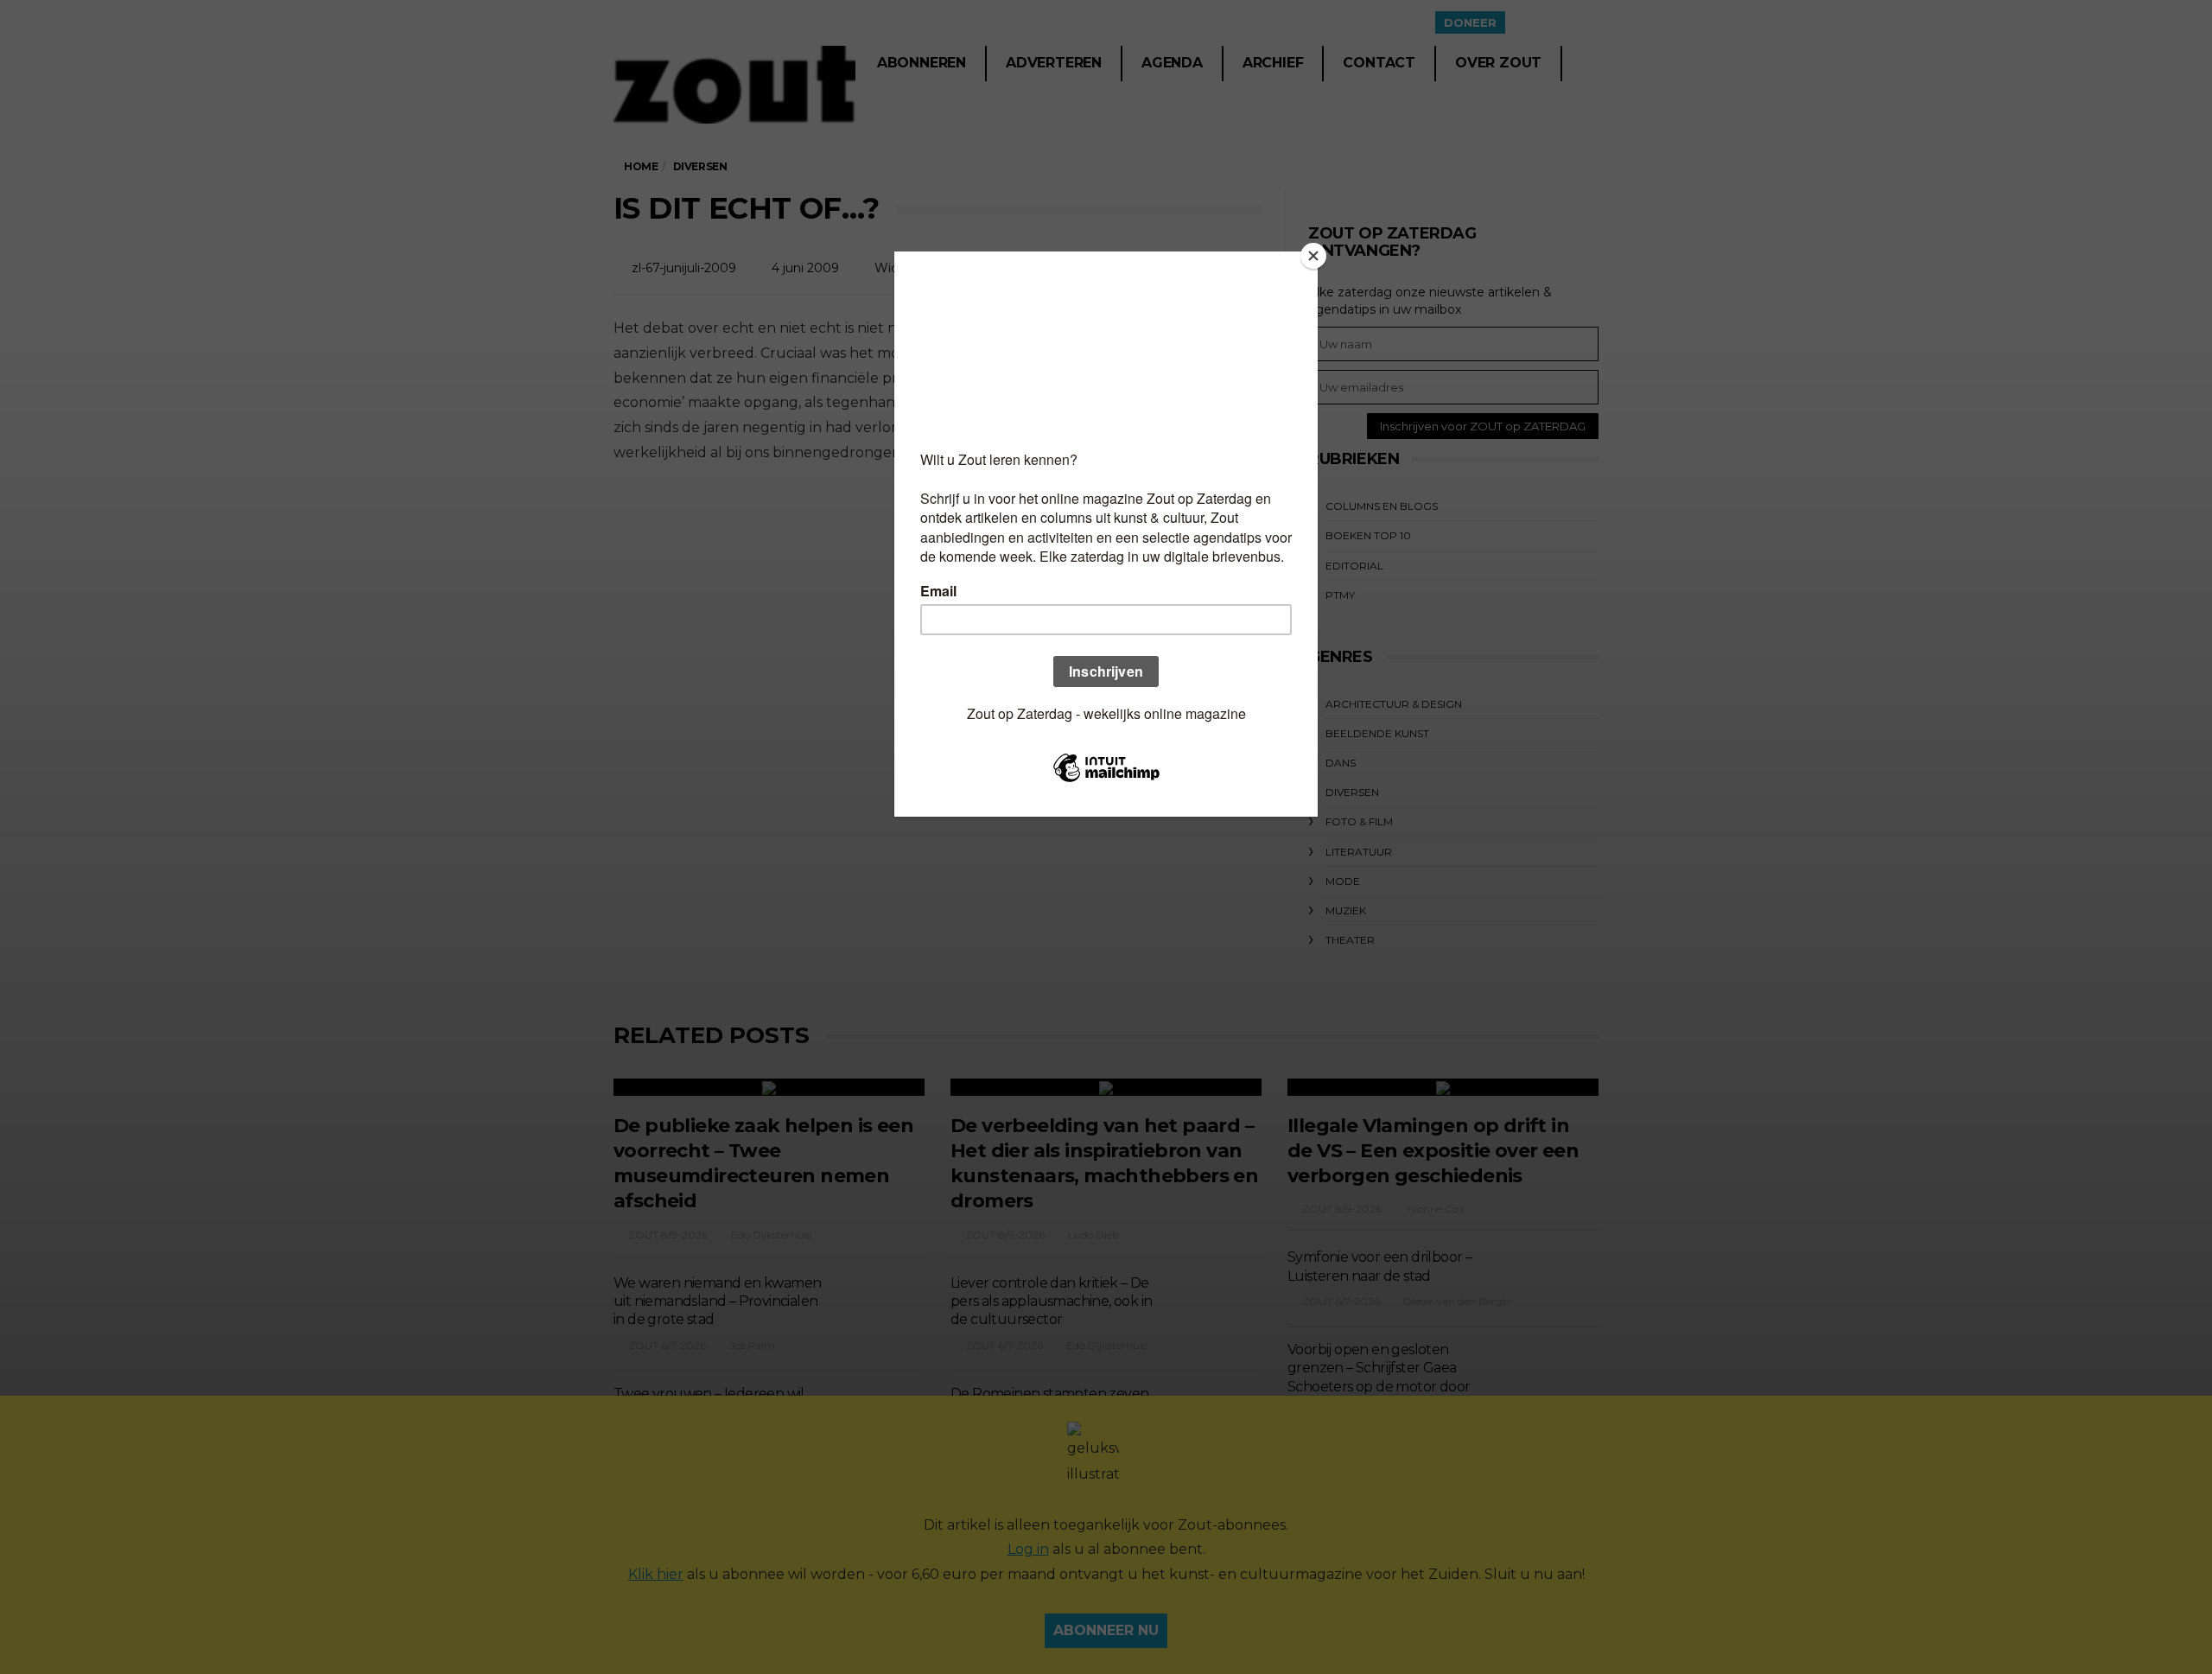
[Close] (1313, 256)
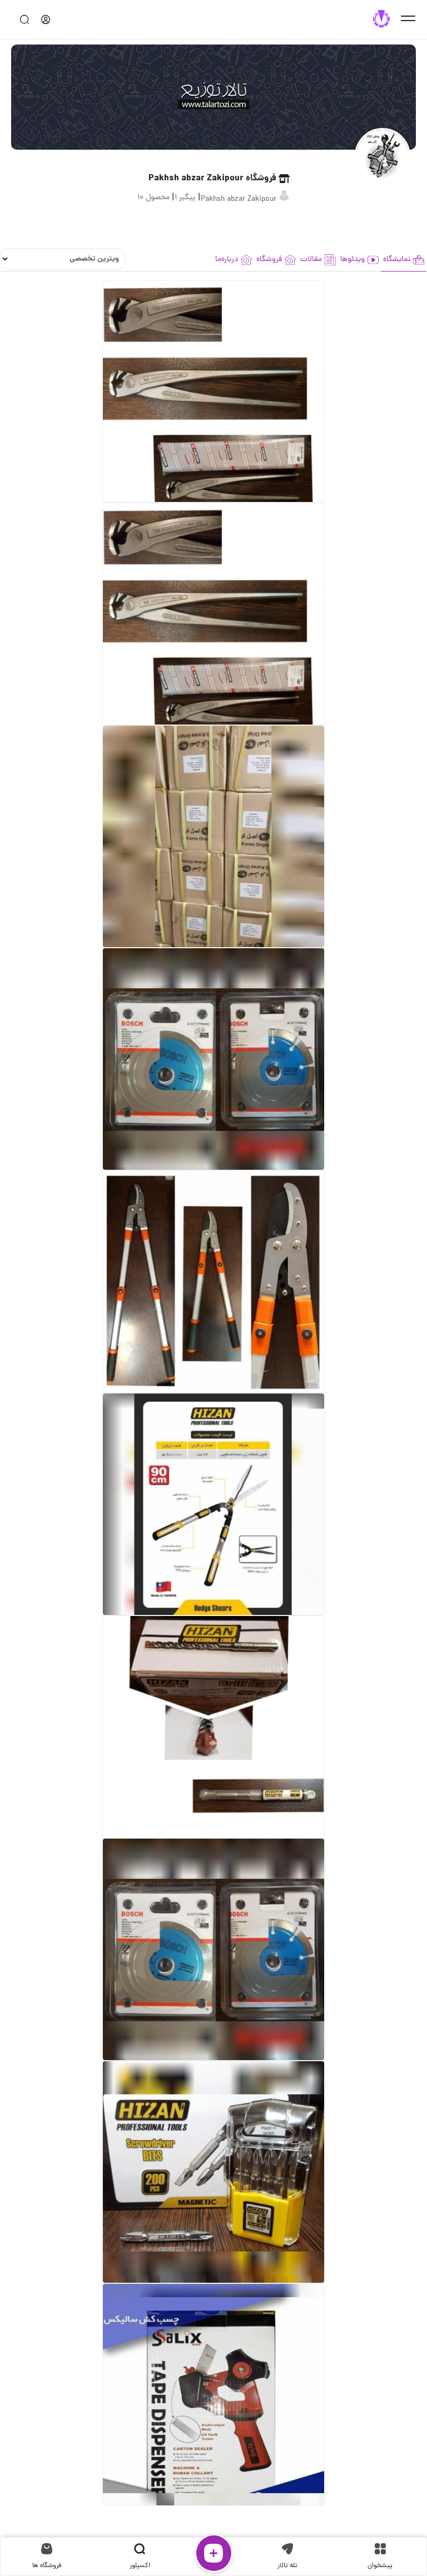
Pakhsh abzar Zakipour (240, 199)
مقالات (311, 259)
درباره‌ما (226, 259)
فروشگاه (269, 259)
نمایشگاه (396, 259)
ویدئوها (352, 259)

************

### EXERCISE
Retype the data above exactly; pictures are not part of the copy.

### OUTPUT
[Close] (1313, 256)
Pakhsh abzar Zakipour (240, 199)
مقالات (311, 259)
درباره‌ما (226, 259)
فروشگاه (269, 259)
نمایشگاه (396, 259)
ویدئوها (352, 259)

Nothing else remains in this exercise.